Les amateurs du genre identifieront d’ailleurs quelques références tout au long de la série : outre un gros clin d’œil à The Thing (John Carpenter) lors d’une séquence polaire, il y a un peu de Walking Dead dans la manière dont The End of the World utilise le genre du thriller pandémique pour parler de l’humain et de la société moderne.

Un climax de film d’horreur

Le réajustement de l’histoire induit par l’amputation de huit épisodes ne se fait pas sans heurt : l’intrigue patine un peu vers les épisodes 7 et 8, le temps que les enjeux se redéfinissent.

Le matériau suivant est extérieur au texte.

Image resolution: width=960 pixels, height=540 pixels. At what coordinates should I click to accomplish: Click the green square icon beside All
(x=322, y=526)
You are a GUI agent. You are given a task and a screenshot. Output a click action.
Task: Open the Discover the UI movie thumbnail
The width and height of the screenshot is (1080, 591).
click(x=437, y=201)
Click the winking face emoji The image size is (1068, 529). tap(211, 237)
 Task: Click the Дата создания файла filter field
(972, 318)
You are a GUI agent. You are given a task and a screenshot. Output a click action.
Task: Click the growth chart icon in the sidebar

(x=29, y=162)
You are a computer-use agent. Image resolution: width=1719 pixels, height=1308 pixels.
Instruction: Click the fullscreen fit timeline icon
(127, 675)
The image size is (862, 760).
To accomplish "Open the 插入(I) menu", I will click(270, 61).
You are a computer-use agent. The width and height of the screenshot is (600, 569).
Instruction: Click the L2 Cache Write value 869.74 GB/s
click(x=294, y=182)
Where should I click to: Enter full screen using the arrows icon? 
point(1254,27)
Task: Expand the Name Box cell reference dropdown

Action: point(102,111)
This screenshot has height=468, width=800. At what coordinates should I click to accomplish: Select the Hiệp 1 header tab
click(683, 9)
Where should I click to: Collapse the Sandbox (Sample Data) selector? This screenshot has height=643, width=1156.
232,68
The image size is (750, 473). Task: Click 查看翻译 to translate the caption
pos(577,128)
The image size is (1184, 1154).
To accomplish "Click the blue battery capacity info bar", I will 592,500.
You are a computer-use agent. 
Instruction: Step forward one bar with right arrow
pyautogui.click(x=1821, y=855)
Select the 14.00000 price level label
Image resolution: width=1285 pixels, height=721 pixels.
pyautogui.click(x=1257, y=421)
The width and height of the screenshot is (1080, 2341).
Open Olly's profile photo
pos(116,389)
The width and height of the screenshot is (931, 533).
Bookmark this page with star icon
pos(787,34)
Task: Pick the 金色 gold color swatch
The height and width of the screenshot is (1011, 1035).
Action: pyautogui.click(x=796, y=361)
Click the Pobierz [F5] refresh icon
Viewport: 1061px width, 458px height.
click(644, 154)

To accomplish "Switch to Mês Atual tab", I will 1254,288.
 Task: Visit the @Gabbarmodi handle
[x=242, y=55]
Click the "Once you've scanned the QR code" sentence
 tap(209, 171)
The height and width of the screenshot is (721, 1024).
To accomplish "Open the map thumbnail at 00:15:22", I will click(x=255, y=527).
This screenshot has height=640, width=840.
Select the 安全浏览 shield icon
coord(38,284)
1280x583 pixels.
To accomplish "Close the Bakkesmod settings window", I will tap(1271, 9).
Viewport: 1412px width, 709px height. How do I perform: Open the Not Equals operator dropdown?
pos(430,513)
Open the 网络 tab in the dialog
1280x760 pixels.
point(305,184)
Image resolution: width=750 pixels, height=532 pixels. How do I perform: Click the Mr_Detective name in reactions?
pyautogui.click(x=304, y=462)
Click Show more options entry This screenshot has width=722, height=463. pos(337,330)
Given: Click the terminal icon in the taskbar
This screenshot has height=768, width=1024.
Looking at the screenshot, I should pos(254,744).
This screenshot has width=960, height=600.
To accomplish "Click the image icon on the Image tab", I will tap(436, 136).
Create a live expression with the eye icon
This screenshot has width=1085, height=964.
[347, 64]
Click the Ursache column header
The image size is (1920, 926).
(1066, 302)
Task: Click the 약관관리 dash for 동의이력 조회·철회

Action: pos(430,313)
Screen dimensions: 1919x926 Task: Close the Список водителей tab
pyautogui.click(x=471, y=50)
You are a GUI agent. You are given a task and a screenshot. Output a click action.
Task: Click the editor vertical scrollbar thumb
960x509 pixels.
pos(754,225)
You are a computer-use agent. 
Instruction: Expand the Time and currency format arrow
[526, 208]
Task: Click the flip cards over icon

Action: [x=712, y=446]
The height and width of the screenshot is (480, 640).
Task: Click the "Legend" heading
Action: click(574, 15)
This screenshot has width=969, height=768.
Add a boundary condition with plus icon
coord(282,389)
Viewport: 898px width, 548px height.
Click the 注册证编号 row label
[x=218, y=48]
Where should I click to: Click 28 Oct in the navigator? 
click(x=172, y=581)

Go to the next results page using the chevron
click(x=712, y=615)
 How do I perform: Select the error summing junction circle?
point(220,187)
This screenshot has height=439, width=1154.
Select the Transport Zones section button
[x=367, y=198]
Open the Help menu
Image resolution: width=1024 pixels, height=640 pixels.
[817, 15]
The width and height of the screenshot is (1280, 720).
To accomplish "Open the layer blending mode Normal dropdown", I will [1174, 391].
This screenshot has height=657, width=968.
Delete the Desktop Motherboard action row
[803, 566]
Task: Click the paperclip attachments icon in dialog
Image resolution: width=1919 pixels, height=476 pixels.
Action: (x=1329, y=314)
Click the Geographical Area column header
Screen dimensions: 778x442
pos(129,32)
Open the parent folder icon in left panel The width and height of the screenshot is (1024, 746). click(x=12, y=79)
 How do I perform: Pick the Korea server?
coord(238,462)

Certains sacrifices ont manifestement été faits pour finir l’histoire de manière cohérente, la scénariste ayant visiblement misé sur le côté obscur de la série.

Ce choix se fait au détriment de la romance naissante entre Kang Ju Heon et Lee Na Hyun, qui débute de manière plutôt touchante et offre quelques moments lumineux, avant de se perdre dans la seconde partie, malgré l’alchimie entre le toujours très bon Yoon Je Moon (The King 2 Hearts) et la jeune Jang Kyung Ah (Rock Rock Rock).

Le drama n’en devient pas froid pour autant : parmi les personnages secondaires, le triangle amoureux formé par Park Joo Hee (Yoon Bok In), Kim Hee Sang (Park Hyuk Kwon) et Yoon Gyu Jin (Jang Hyun Sung) est joliment mis au service du propos de fond.

Présent la même année au cinéma dans le film Hwayi: A Monster Boy, Jang Hyun Sung tire son épingle du jeu en interprétant avec humanité et intensité le Dr Yoon Gyu Jin, excellent aussi bien dans les moments nihilistes que dans la scène d’action haletante qu’il se voit offrir vers la fin de la série.

Yoon Bok In (Secret Love Affair) ressort elle aussi en femme de principe confrontée à la jalousie de son mari et aux raisonnements absurdes de ses collègues du CDC, tandis que Kim Chang Wan (Coffee Prince, Iljimae) nous glace le sang en scientifique qui tente de tirer parti de la situation.

Sombre et réaliste, The End of the World mérite absolument d’être regardé jusqu’au bout pour son climax impressionnant, digne d’un film d’horreur.

Malgré les déboires connus par la production, Ahn Pan Seok signe un drama solide dont l’atmosphère apocalyptique n’est pas sans susciter une certaine fascination.